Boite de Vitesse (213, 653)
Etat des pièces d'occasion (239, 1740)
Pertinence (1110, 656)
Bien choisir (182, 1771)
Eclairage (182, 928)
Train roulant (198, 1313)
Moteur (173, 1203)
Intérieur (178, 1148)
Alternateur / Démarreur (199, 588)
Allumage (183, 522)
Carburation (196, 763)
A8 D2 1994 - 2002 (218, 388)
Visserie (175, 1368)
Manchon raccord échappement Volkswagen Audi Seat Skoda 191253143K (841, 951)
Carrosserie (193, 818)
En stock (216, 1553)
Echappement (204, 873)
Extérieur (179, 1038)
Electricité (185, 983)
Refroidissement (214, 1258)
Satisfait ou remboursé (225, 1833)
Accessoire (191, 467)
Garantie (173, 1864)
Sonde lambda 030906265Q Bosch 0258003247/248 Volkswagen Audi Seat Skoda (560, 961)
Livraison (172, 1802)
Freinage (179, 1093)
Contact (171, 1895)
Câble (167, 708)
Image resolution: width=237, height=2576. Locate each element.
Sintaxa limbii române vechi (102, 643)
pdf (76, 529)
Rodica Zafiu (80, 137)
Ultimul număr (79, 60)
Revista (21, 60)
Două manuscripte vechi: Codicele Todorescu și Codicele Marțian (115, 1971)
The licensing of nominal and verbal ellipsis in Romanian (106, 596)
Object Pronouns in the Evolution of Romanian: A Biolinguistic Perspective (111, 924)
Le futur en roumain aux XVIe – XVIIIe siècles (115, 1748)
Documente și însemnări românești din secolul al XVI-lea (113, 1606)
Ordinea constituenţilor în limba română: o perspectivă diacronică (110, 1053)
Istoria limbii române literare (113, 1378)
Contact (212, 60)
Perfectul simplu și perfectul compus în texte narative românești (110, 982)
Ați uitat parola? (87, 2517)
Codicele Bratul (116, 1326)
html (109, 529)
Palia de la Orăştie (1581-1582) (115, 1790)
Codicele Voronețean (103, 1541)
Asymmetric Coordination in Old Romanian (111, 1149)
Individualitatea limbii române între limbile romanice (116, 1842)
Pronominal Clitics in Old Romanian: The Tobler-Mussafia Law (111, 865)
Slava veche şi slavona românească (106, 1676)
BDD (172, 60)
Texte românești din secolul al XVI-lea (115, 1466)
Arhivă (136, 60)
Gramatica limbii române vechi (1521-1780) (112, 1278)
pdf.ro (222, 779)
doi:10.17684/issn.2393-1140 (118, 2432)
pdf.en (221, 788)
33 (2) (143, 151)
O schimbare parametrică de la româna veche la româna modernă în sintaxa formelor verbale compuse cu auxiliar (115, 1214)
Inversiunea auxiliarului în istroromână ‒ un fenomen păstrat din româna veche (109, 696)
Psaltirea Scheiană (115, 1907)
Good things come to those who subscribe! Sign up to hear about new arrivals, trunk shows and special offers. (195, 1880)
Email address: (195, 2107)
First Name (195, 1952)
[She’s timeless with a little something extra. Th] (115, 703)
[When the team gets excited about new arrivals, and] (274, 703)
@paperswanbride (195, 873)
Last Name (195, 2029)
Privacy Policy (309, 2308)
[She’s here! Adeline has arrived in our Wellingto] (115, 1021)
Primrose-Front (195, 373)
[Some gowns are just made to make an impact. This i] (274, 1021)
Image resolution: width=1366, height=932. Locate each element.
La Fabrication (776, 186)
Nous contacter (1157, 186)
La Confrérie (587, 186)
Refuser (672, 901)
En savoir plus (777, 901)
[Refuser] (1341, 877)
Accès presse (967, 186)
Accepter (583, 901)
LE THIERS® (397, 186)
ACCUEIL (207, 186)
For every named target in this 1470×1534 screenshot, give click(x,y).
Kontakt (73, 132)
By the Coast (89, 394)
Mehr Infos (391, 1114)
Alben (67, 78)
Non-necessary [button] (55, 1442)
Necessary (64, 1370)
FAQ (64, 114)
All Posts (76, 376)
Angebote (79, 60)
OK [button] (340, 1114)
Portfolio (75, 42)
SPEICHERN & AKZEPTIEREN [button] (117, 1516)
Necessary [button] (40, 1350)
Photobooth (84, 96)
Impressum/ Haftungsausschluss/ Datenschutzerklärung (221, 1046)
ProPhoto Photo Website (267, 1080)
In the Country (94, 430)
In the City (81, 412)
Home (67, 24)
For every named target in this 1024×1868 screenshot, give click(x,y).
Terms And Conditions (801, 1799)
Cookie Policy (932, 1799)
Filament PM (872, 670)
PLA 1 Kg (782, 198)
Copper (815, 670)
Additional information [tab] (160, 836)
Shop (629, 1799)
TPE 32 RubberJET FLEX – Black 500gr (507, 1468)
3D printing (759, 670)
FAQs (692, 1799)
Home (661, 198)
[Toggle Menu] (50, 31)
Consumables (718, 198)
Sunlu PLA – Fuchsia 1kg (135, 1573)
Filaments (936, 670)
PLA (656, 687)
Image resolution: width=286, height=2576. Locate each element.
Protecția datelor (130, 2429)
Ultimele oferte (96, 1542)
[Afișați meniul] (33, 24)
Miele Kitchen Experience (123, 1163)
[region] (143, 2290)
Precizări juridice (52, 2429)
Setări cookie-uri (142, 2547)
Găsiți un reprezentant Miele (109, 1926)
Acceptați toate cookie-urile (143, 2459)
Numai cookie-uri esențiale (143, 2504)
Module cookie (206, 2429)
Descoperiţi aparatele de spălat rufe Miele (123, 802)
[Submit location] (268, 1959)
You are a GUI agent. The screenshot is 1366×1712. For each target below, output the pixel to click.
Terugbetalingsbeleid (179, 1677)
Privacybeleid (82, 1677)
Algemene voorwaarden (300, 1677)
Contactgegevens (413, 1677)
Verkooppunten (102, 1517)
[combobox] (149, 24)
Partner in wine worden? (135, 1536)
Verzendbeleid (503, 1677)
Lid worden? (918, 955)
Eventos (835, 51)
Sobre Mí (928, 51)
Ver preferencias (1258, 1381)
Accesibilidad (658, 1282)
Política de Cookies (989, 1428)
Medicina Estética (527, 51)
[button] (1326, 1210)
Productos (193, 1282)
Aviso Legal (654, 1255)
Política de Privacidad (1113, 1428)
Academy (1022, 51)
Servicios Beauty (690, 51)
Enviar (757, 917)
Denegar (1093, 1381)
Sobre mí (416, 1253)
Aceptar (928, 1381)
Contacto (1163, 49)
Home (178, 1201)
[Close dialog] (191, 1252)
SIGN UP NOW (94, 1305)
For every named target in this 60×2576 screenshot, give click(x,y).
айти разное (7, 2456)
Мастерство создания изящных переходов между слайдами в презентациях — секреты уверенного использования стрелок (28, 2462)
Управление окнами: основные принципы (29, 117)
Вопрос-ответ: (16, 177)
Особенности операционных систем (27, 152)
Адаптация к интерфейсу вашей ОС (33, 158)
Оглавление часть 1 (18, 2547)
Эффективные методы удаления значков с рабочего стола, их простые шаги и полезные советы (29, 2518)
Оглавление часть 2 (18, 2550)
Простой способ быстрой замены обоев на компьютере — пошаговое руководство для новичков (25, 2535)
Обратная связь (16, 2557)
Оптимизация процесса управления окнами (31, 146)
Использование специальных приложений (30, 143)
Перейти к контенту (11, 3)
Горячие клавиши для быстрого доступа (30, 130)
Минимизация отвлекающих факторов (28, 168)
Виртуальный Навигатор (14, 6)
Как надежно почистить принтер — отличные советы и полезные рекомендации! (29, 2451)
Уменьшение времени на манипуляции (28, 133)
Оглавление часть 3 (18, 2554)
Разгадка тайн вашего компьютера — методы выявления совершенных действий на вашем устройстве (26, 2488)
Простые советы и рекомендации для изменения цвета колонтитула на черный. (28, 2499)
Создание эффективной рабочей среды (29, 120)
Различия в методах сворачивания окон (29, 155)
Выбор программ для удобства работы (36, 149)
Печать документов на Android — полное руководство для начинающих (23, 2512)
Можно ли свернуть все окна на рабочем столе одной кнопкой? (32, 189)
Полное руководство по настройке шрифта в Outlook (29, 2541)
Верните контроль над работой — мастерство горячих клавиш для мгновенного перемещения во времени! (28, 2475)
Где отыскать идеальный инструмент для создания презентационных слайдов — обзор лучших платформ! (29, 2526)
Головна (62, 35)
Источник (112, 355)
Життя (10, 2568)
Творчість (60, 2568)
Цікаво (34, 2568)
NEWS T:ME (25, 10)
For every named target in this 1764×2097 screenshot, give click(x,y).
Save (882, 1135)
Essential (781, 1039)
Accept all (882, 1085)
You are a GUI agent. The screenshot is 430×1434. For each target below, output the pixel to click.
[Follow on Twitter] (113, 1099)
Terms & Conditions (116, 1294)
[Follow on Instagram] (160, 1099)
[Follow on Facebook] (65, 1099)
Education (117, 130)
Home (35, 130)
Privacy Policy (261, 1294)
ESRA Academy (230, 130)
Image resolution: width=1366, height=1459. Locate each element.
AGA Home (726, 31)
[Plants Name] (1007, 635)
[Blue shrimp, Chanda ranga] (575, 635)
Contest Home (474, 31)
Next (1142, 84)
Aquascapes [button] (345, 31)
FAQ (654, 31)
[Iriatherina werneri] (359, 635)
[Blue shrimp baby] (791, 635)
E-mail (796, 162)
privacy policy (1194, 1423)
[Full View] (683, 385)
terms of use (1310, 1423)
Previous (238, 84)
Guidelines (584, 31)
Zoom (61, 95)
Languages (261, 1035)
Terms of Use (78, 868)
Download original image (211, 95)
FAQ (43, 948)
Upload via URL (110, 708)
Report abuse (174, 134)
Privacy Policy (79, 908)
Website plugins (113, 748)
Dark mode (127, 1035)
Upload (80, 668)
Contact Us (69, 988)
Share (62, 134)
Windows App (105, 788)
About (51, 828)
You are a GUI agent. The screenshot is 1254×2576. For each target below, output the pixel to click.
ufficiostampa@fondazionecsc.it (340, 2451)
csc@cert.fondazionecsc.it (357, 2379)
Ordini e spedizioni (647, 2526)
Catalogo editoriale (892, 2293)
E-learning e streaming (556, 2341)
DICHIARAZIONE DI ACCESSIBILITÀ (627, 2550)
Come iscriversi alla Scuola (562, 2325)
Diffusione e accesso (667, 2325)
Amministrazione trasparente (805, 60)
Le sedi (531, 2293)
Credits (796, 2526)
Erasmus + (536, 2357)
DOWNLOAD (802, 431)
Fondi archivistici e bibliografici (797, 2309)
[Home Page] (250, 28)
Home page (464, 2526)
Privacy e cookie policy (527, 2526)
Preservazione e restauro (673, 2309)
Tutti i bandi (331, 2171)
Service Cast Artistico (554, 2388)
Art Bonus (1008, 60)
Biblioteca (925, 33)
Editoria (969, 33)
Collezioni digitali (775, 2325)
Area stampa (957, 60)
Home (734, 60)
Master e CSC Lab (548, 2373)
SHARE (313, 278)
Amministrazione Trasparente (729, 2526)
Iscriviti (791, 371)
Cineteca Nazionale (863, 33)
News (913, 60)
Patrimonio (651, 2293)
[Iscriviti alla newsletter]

Brief |
The answer must hold exactly the lines of the entries above, from the first line through the line that contains "Carburation (196, 763)", and no others.

Written answer |
Boite de Vitesse (213, 653)
Etat des pièces d'occasion (239, 1740)
Pertinence (1110, 656)
Bien choisir (182, 1771)
Eclairage (182, 928)
Train roulant (198, 1313)
Moteur (173, 1203)
Intérieur (178, 1148)
Alternateur / Démarreur (199, 588)
Allumage (183, 522)
Carburation (196, 763)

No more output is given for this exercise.